Scientists have developed an algorithm they plan to turn into a photo app that is so smart it can make your pics more memorable, and tell you which photos are more forgettable. Researchers at MIT’s Computer Science and Artificial Intelligence Laboratory (CSAIL) say their algorithm can tell you how memorable or forgettable a picture is, and makes suggestions on making it more impacting.
The scientists believe their creation could be useful for logo designers and improving advertising content.
Lead author, graduate student Aditya Khosla and team created MemNet (the algorithm), which they say is able to predict how memorable a picture will be. Using MemNet they plan to create an app that subtly tweaks the photo to improve it – specifically, to make it more memorable.
The memorability maps above are shown in the jet colour scheme, ranging from red to blue (highest to lowest). The memorability maps are independently normalized to lie from 0 to 1. The numbers in white are the memorability scores of each image. (Image: people.csail.mit.edu)
For each picture, the algorithm also makes a heat map that shows you exactly which parts of that pic are the most memorable. Members of the public are invited to upload their own photos online to see how it works.
Mr. Khosla explained:
“Understanding memorability can help us make systems to capture the most important information, or, conversely, to store information that humans will most likely forget. It’s like having an instant focus group that tells you how likely it is that someone will remember a visual message.”

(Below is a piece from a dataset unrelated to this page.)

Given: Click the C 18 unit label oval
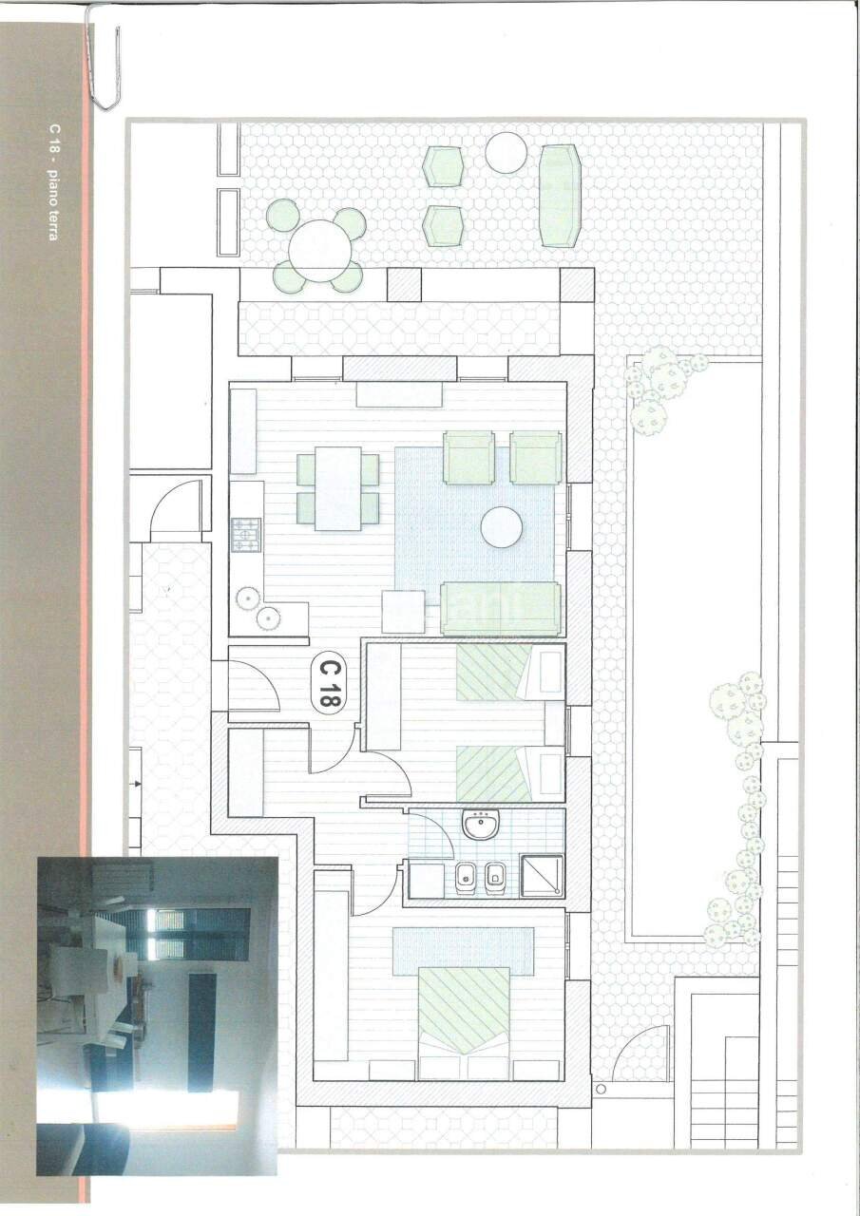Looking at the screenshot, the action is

MemNet algorithm has several possibilities
The scientists say they can envisage several applications for MemNet, from improving the content of adverts, social media posts, developing better quality teaching materials, to creating your own personal ‘health’ assistant device that makes sure you don’t forget things.

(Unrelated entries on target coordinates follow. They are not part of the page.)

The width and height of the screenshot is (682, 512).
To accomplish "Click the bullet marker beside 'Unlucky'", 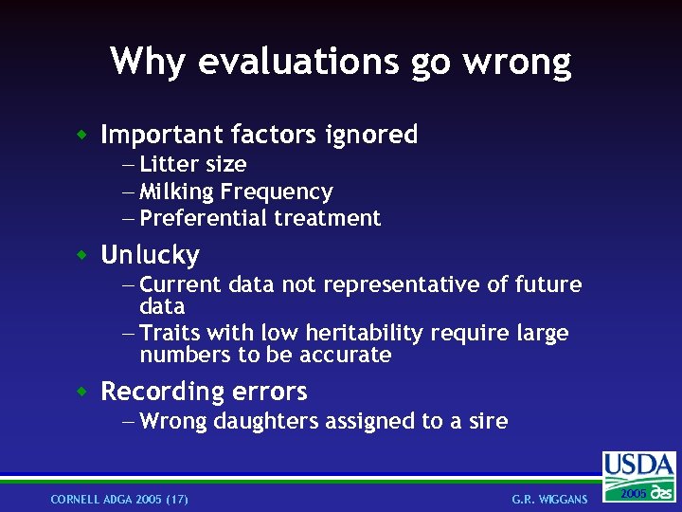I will tap(83, 254).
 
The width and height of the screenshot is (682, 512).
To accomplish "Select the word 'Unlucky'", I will tap(150, 255).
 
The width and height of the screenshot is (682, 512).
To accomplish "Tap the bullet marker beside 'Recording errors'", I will tap(83, 390).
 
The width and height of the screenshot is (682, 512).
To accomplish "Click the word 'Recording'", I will tap(162, 392).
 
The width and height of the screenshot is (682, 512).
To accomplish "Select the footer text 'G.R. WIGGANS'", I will tap(549, 500).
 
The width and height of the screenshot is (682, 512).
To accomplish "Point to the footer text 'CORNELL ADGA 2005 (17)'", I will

Part of the project involved publishing the biggest image-memorability dataset in the world – called LaMem. It has a database containing 60,000 images, each annotated with detailed metadata regarding qualities including popularity and emotional impact.

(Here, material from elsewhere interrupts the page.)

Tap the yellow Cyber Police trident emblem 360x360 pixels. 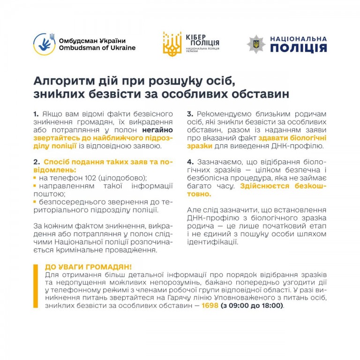coord(172,44)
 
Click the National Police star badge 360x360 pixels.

Mr. Khosla and colleagues say LaMem is their effort to encourage further studies on what they believe is an under-studied area of computer vision.
The paper (citation at bottom of page) was co-written by Aude Oliva, Associate Professor of Cognitive Neuroscience at MIT, senior investigator of the project, and fellow CSAIL graduate student Akhil Raju.
The algorithm creates a heat map. (Image: people.csail.mit.edu)
Mr. Khosla presented the research and its achievements, i.e. the paper, at the International Conference on Computer Vision at the Convention Center in Santiago, the capital of Chile.
About the algorithm
A previous algorithm for facial memorability had been created by the same team. However, this new one is unique in that it uses techniques from deep learning, an artificial intelligence (AI) field that uses ‘neural networks’ – systems that teach computers to sift through enormous quantities of data to seek out and identify patterns all on their own, i.e. with no human help.
Several applications use this system today, including Apple’s Siri, an inbuilt intelligent assistant installed in mobile devices that obeys your voice commands, as well as Google’s auto-complete and Facebook’s photo-tagging feature.
Prof. Oliva explained:
“While deep-learning has propelled much progress in object recognition and scene understanding, predicting human memory has often been viewed as a higher-level cognitive process that computer scientists will never be able to tackle. Well, we can, and we did!”
Neural networks work on what the underlying correlations or causes might be, with no human guidance. They are organized in several processing unit layers – each one performing random computations on the data successively. As the network gathers more data, it readjust to produce more accurate predictions.
The algorithm was fed many tens of thousands of images by the researchers, from several different datasets including LaMem, and the scene-oriented SUN and Places. Each image had been given a ‘memorability score’ based on people’s ability to remember them during online experiments.
Researchers pitted algorithm against human subjects
Mr. Khosla and colleagues then set their own algorithm against human subjects by tasking the model to predict how memorable a group of human beings would find a new photograph that had never been seen before.
Its predictions were found to be thirty percent more accurate than current algorithms, and were only a few percentage points below the average human performance.
The algorithm creates a heat map for each picture, which shows which parts of the pic are most memorable. It highlights the different regions that could potentially enhance the memorability of the image.
Associate professor of computer science at the University of California at Berkeley, Alexei Efros, said:
“CSAIL (MIT’s Computer Science and Artificial Intelligence Laboratory) researchers have done such manipulations with faces, but I’m impressed that they have been able to extend it to generic images. While you can somewhat easily change the appearance of a face by, say, making it more ‘smiley,’ it is significantly harder to generalize about all image types.”
Looking into the future – updating the system
The researchers said their study also unexpectedly provided some insights into the nature of human memory. Mr. Hosla says he had wondered whether the human participants would remember everything placed in front of them if they were shown only the most memorable pictures.
Mr. Khosla said:
“You might expect that people will acclimate and forget as many things as they did before, but our research suggests otherwise. This means that we could potentially improve people’s memory if we present them with memorable images.”
The researchers said they plan to update the system so that it is able to predict the memory of a specific individual, as well as to better target it for ‘expert industries’ such as retail clothing and logo design.
Prof. Efros said:
“This sort of research gives us a better understanding of the visual information that people pay attention to. For marketers, movie-makers and other content creators, being able to model your mental state as you look at something is an exciting new direction to explore.”
The project was financed by grants from the National Science Foundation, the McGovern Institute Neurotechnology Program, the MIT Big Data Initiative at CSAIL, and Xerox and Google research awards. Nvidia donated software.
Reference: “Understanding and Predicting Image Memorability at a Large Scale,” Aditya Khosla, Aude Oliva, Akhil S. Raju and Antonio Torralba. International Conference on Computer Vision (ICCV), 2015.